SDAG Rdma example /examples/rdma/stencil3D failing on nightly build because of migration
Running on 2 processors: ./stencil3d 64 32 + Commit ID: 3383678
CharmLB> Load balancer assumes all CPUs are same.
Charm++> Running on 1 unique compute nodes (8-way SMP).

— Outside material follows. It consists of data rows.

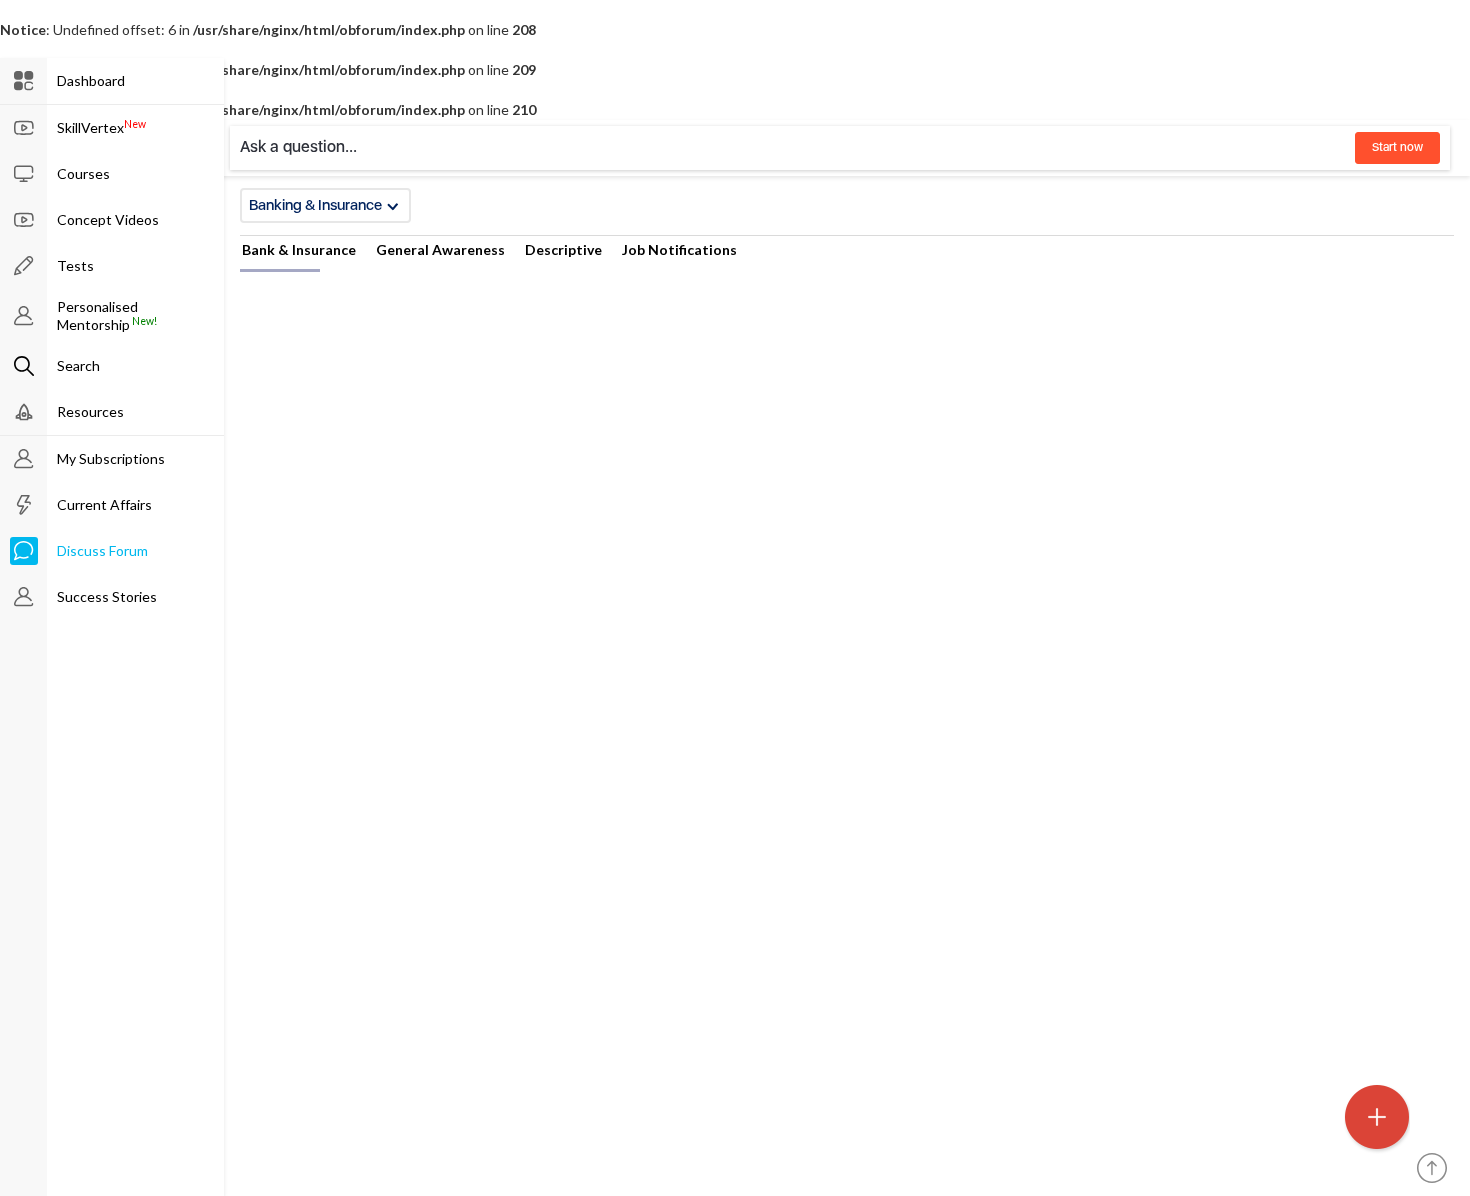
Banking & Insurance (315, 205)
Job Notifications (679, 249)
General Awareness (440, 249)
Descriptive (563, 249)
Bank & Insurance (299, 249)
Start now (1397, 147)
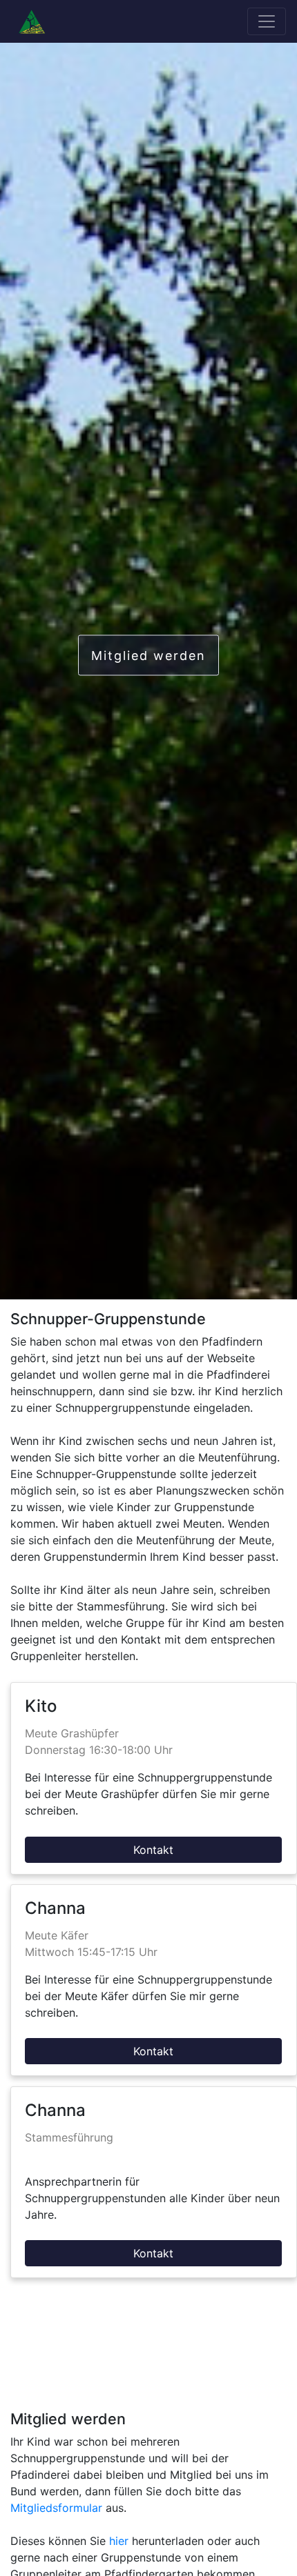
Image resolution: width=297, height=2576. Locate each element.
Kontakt (153, 1850)
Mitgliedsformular (56, 2508)
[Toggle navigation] (266, 21)
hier (118, 2541)
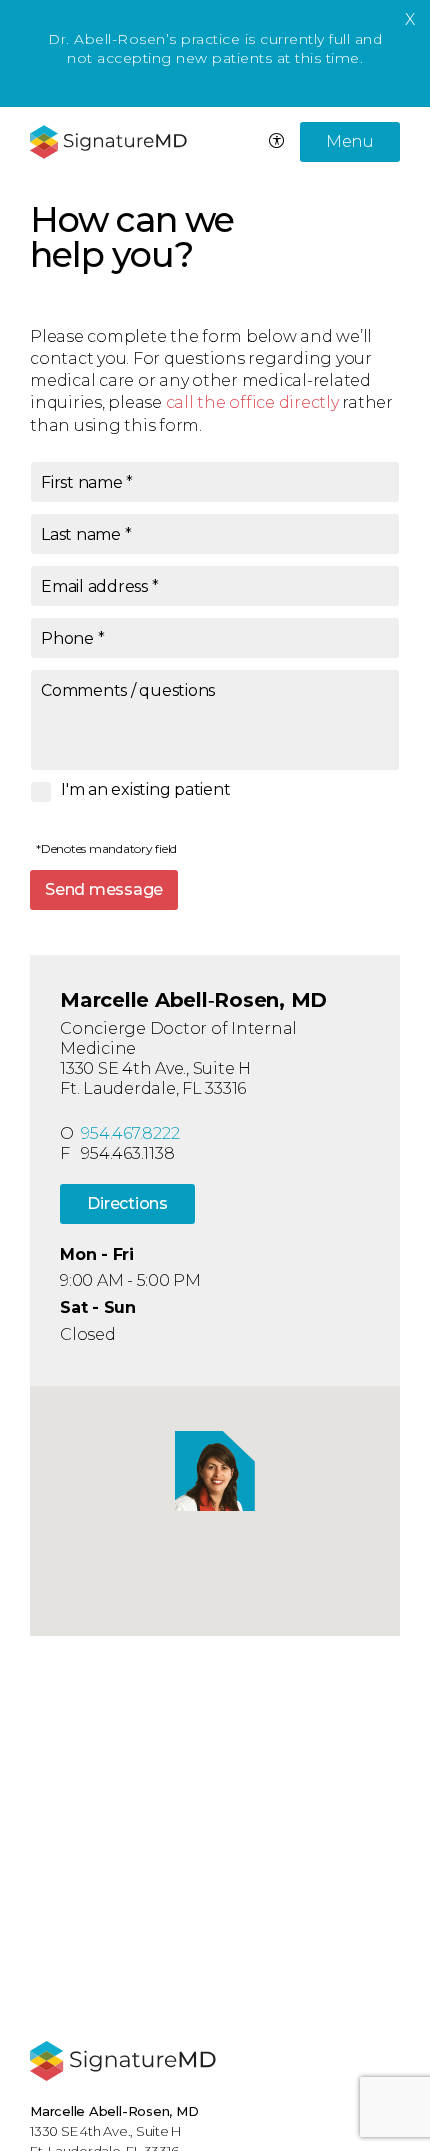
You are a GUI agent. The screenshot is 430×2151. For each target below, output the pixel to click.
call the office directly (252, 402)
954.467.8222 (130, 1133)
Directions (127, 1203)
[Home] (123, 2061)
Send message (104, 889)
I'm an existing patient (145, 790)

Charm++> cpu topology info is gathered in 0.020 seconds.
 RefineLB created
STENCIL COMPUTATION WITH BARRIERS
Running Stencil on 4 processors with (2, 2, 2) chares
Array Dimensions: 64 64 64
Block Dimensions: 32 32 32
[respect:01590] * Process received signal
[respect:01590] Signal: Segmentation fault (11)
[respect:01590] Signal code: Address not mapped (1)
[respect:01590] Failing at address: 0x2aaabc29c5e0
[respect:01590] [ 0] /lib/x86_64-linux-gnu/libpthread.so.0(+0xfcb0) [0x2aaaaacdfcb0]
[respect:01590] [ 1] ./stencil3d(_ZN7Stencil13processGhostsEiiiPd+0x268) [0x4ddfa8]
[respect:01590] [ 2] ./stencil3d(_ZN7Stencil9_serial_0EPN15Closure_Stencil23receiveGhosts_5_closureE+0x26) [0x4dcb86]
[respect:01590] [ 3] ./stencil3d(_ZN7Stencil7_when_0Ei+0x1f3) [0x4dc4a3]
[respect:01590] [ 4] ./stencil3d(CkDeliverMessageFree+0x92) [0x5271d2]
[respect:01590] [ 5] ./stencil3d(_ZN8CkLocRec11invokeEntryEP12CkMigratablePvib+0x54) [0x54e1a4]
[respect:01590] [ 6] ./stencil3d(_ZN8CkLocMgr10deliverMsgEP14CkArrayMessage9CkArrayIDmPK12CkArrayIndex11CkDeliver_ti+0x3d1) [0x54e5e1]
[respect:01590] [ 7] ./stencil3d(_Z15_processHandlerPvP11CkCoreState+0xbe9) [0x52d979]
[respect:01590] [ 8] ./stencil3d(CsdScheduleForever+0x48) [0x62f5b8]
[respect:01590] [ 9] ./stencil3d(CsdScheduler+0x2d) [0x62f82d]
[respect:01590]  ./stencil3d() [0x62d7d2]
[respect:01590]  ./stencil3d() [0x62dd97]
[respect:01590]  /lib/x86_64-linux-gnu/libpthread.so.0(+0x7e9a) [0x2aaaaacd7e9a]
[respect:01590]  /lib/x86_64-linux-gnu/libc.so.6(clone+0x6d) [0x2aaaabf1638d]
[respect:01590] End of error message *
The failure is due to the closure structure being pupped incorrectly by the generated code. An rdmawrapper should be pupped as an array when inside a closure structure. (i.e marshall the array contents into the buffer as rdma pointers are invalid on a remote processor).
#1 Updated by Nitin Bhat about 2 years ago
- % Done changed from 0 to 100
- Target version set to 6.8.0
- Assignee set to Nitin Bhat
- Status changed from In Progress to Implemented
- Tags changed from #rdma to #rdma, charmxi
This bug was caught in the nightly build for target mpi-linux-x86_64-smp on respect(machine). The crash happens on unpacking and using the rdma buffer after the closure structure has been unpacked on the new PE after migration. The fix was to adjust the rdma pointers before and after the migration in the pup method of the closure structure generated by charmxi.